In price the outboard is within the reach of the average man. Fortune speaks of the “put-puts” or outboards as the petite bourgeoisie of the nautical world, and well it might. One can buy an Evinrude Mate for $34.50, f.o.b. Milwaukee, and prices go up, not too speedily, from this figure. Attached to an ordinary rowboat, the outboard will do what the average person wants it to do -take one across a lake or up a stream to a favorite fishing spot or spin one smoothly over the water on a cooling ride. It is light enough to be carried by hand and compact enough to fit into an automobile trunk. In short, it meets the needs and ability to pay of the typical American who takes a two weeks’ vacation and wants to spend this time doing other things than rowing.

The inventor of the first practical outboard motor was born April 19, 1877, on a farm about sixty miles north of Oslo, Norway. The father took his family to Wisconsin when Ole, the
oldest son, was five, and the family acquired a homestead at Cambridge, near Lake Ripley.

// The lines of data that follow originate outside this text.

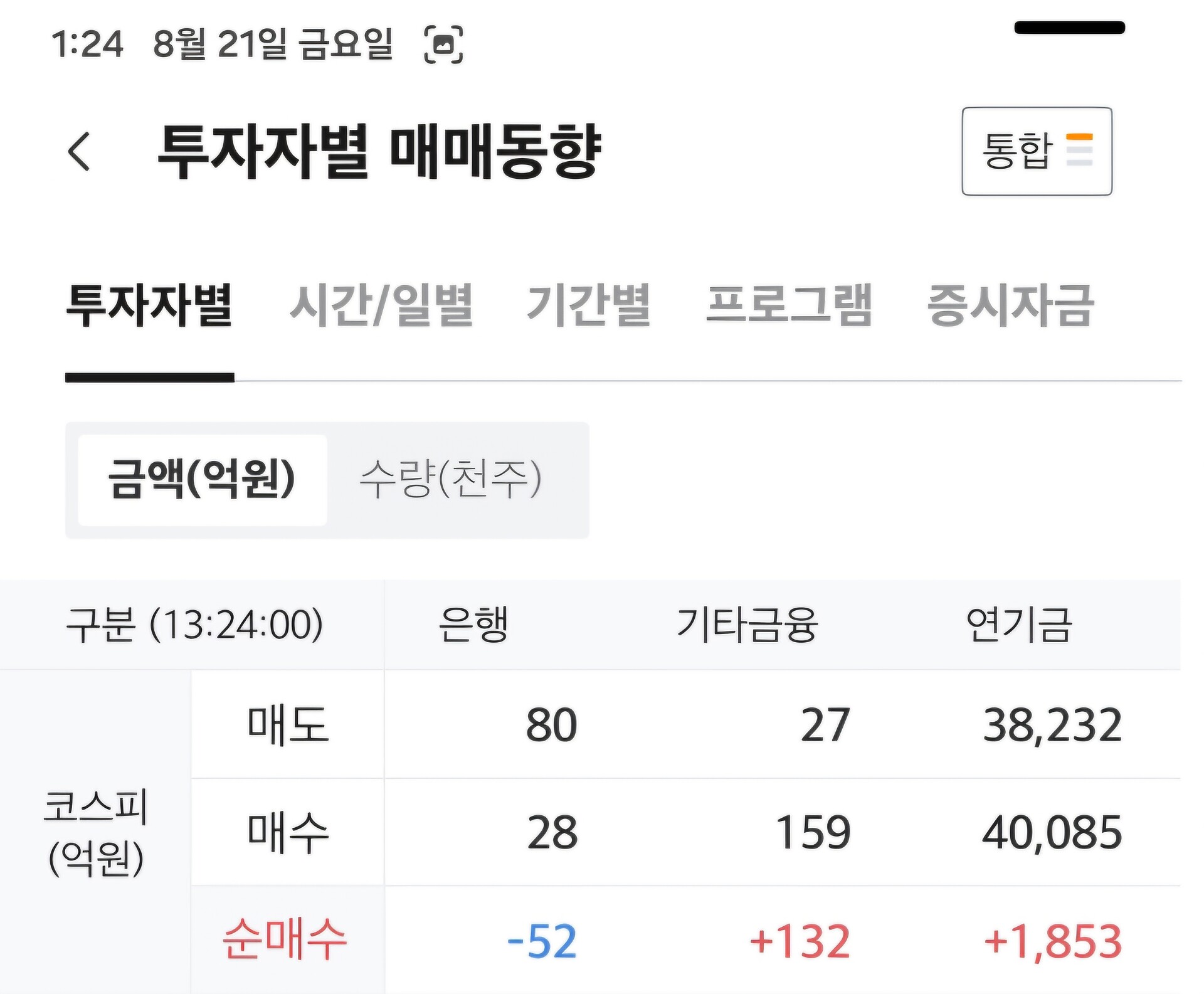Select the 투자자별 tab
The image size is (1204, 994).
pos(149,305)
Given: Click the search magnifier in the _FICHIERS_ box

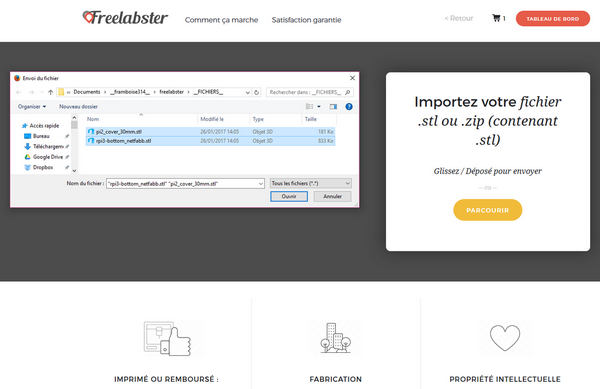Looking at the screenshot, I should pos(347,92).
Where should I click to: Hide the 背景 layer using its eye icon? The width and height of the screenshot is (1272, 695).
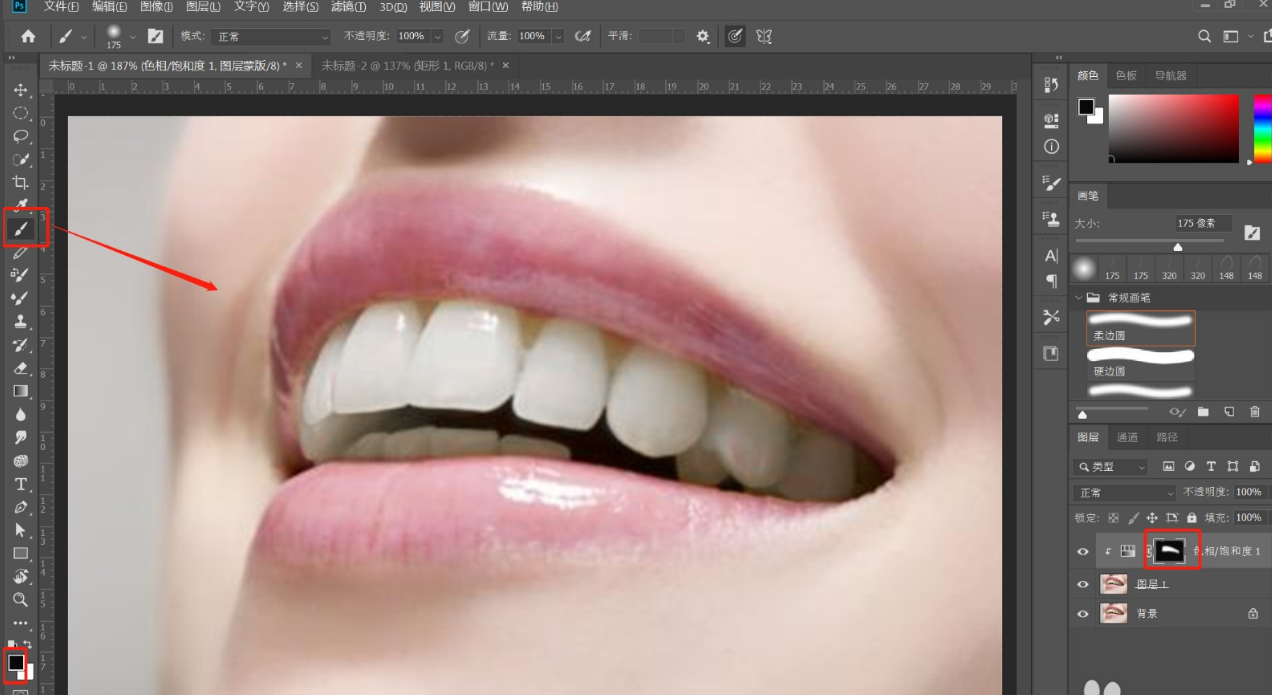click(x=1083, y=614)
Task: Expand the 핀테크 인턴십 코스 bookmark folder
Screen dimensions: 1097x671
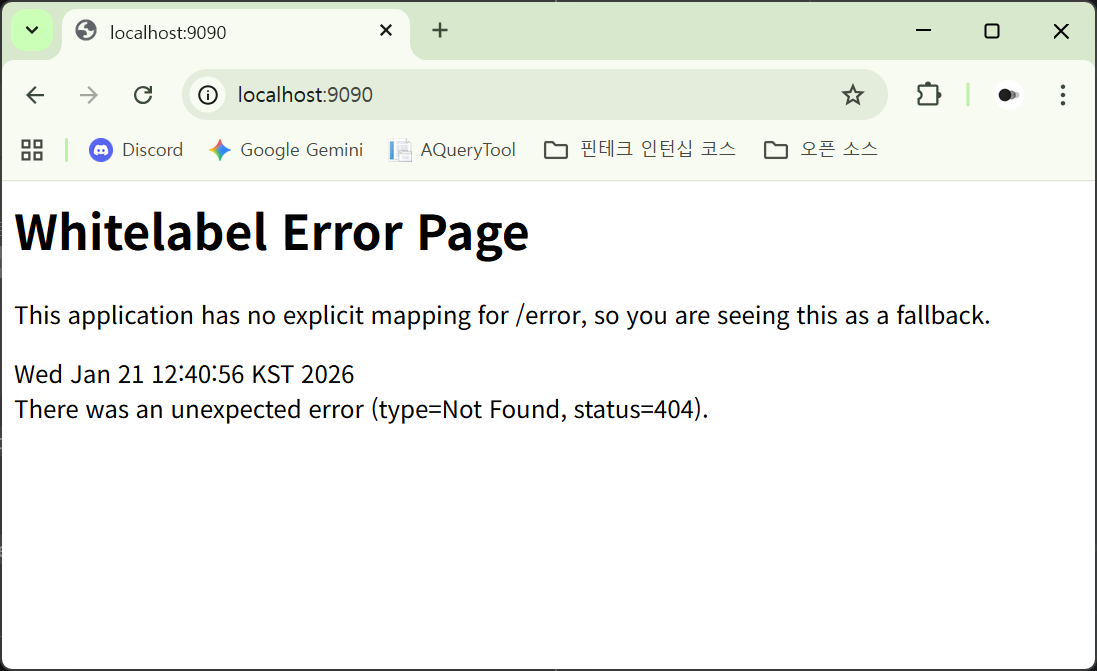Action: [640, 150]
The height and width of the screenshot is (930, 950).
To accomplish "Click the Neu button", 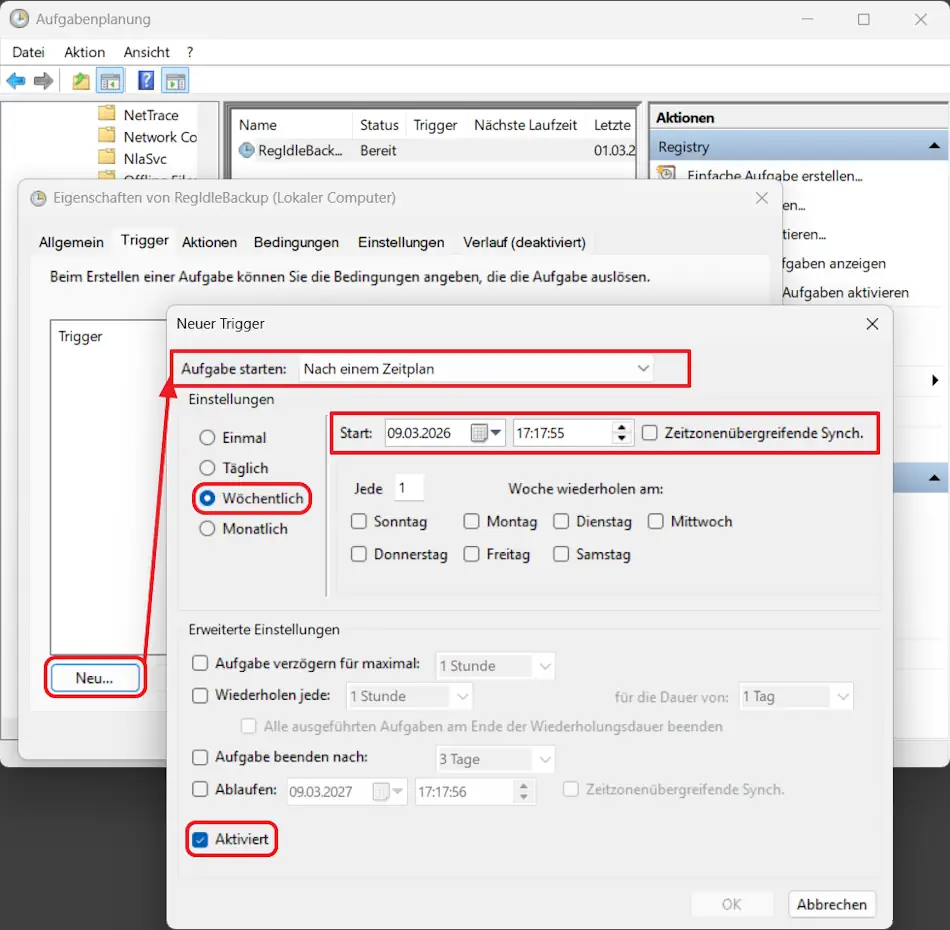I will click(93, 678).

Here Ole worked on his father’s farm during the summer, and in the winter he found employment as a sorter in a near-by tobacco warehouse. But Ole’s real life began at a very early age to center about ships and engines. It is said that during the crossing to America his mother and grandmother had to rescue him repeatedly from the engine room of the ship on which they were traveling. An uncle, a sailor, taught the boy the different kinds of ships, models of which Ole carefully carved from wood. At the age of sixteen the boy made a sailboat in his father’s woodshed. The parts of his first boat found their way into the family stove, but his second attempt was successful, and the boat was launched on Lake Ripley. The curious who crowded about the boat were charged a quarter a ride, with the result that Ole became a capitalist in a small but significant way.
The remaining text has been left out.